**Source data:**
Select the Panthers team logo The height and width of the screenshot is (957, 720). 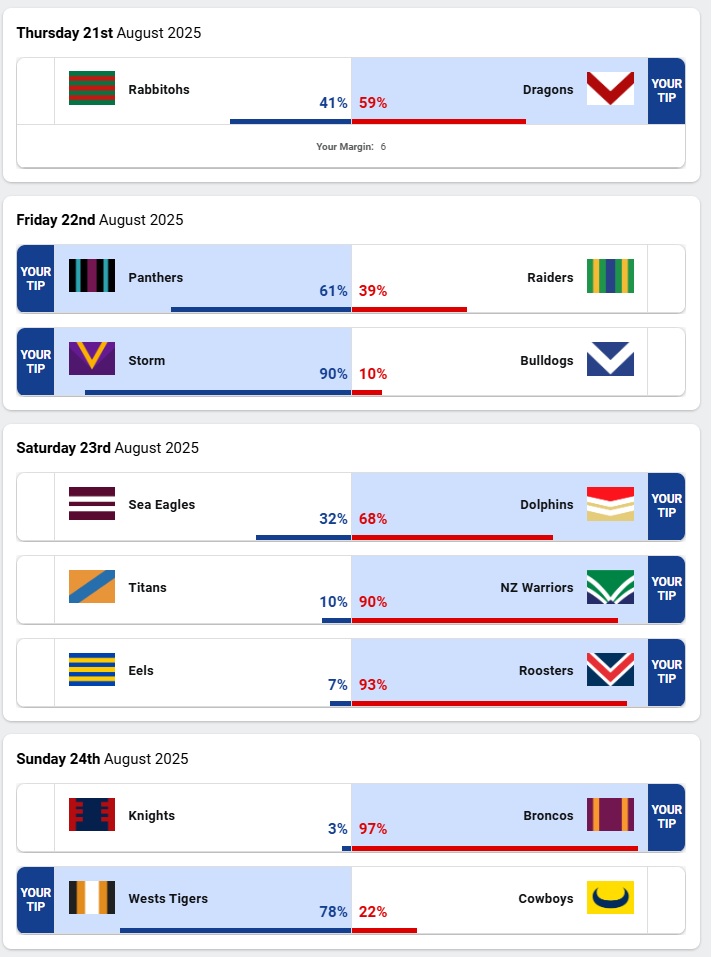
--
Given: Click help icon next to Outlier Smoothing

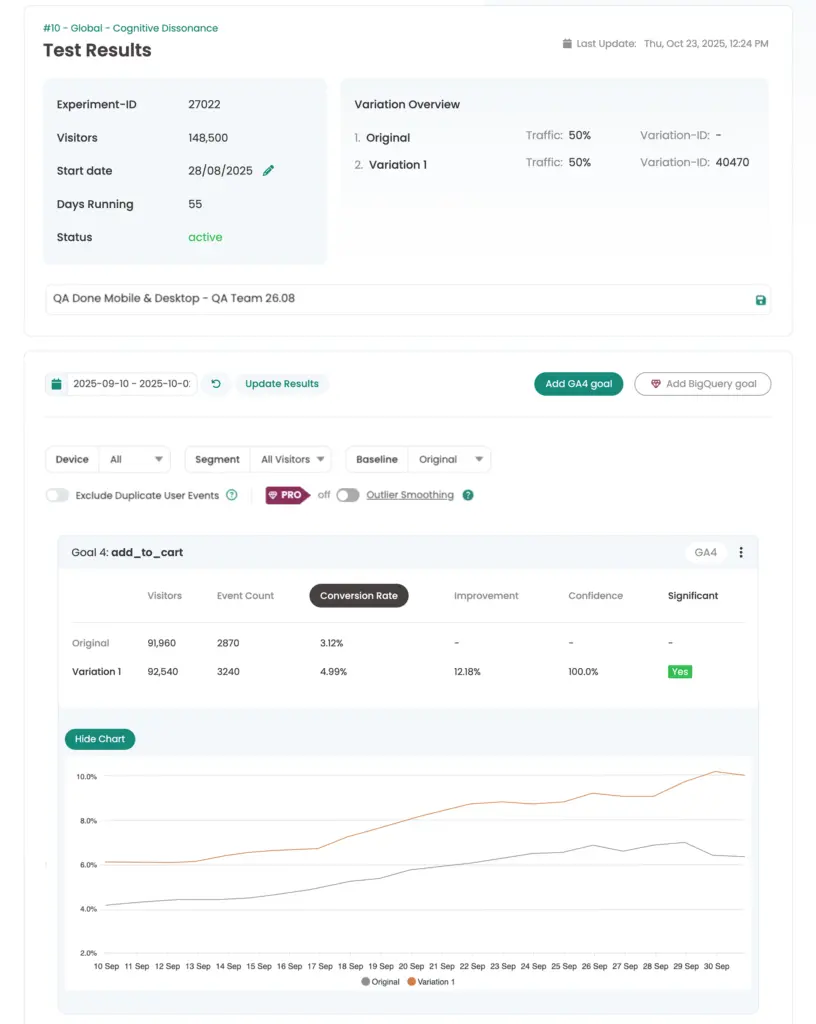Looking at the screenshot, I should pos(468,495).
---
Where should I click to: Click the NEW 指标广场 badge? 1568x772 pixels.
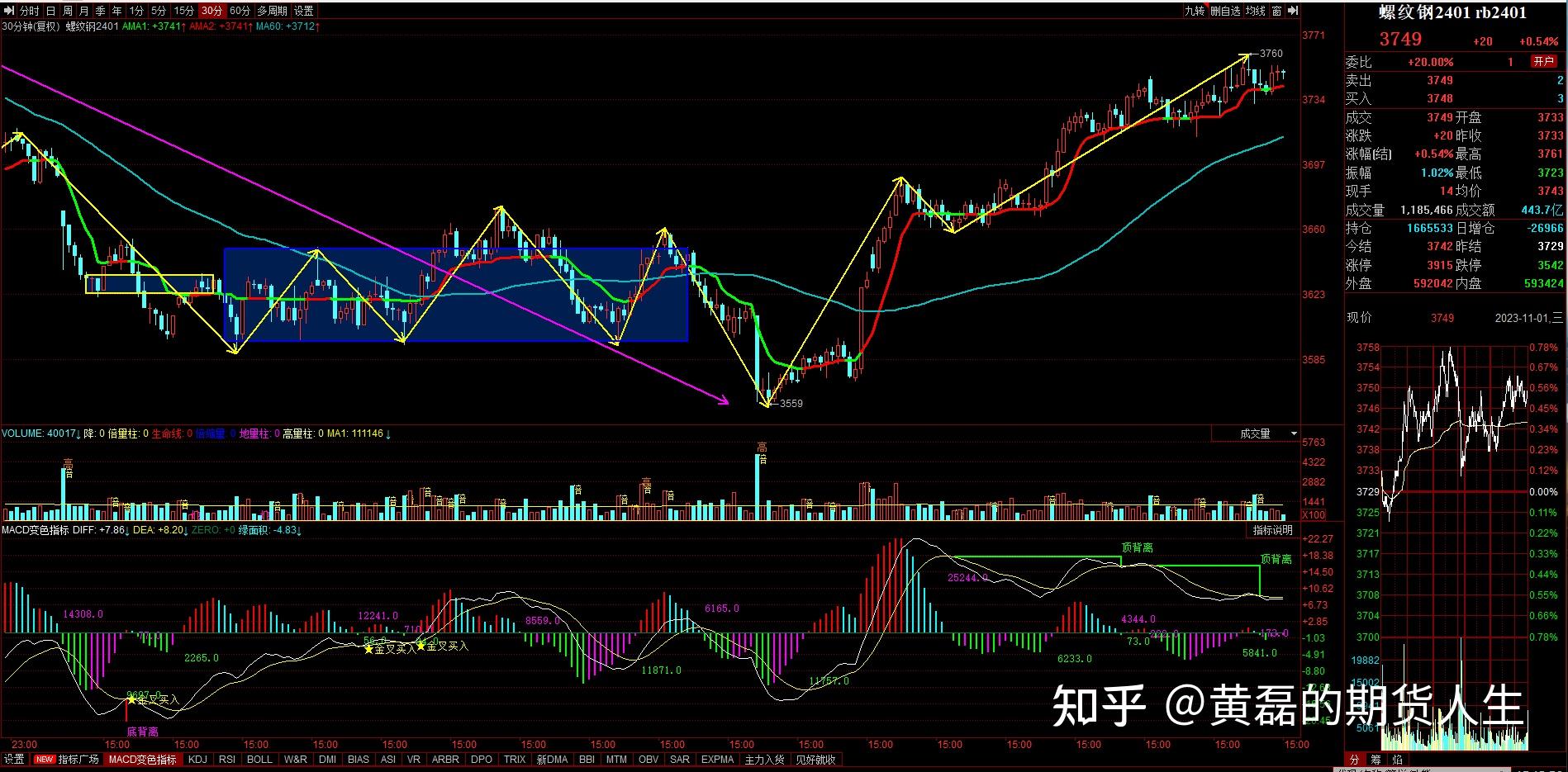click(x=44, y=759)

**What is required:**
Convert the lines starting at the one containing "Given: Click help" and ending at the one containing "Looking at the" into a Markdown table with the columns "Row" and "Line," skipping blank lines and leaving out the pictures.

**Written solution:**
| Row | Line |
|---|---|
| 1 | Given: Click help icon next to Outlier Smoothing |
| 2 | Looking at the screenshot, I should pos(468,495). |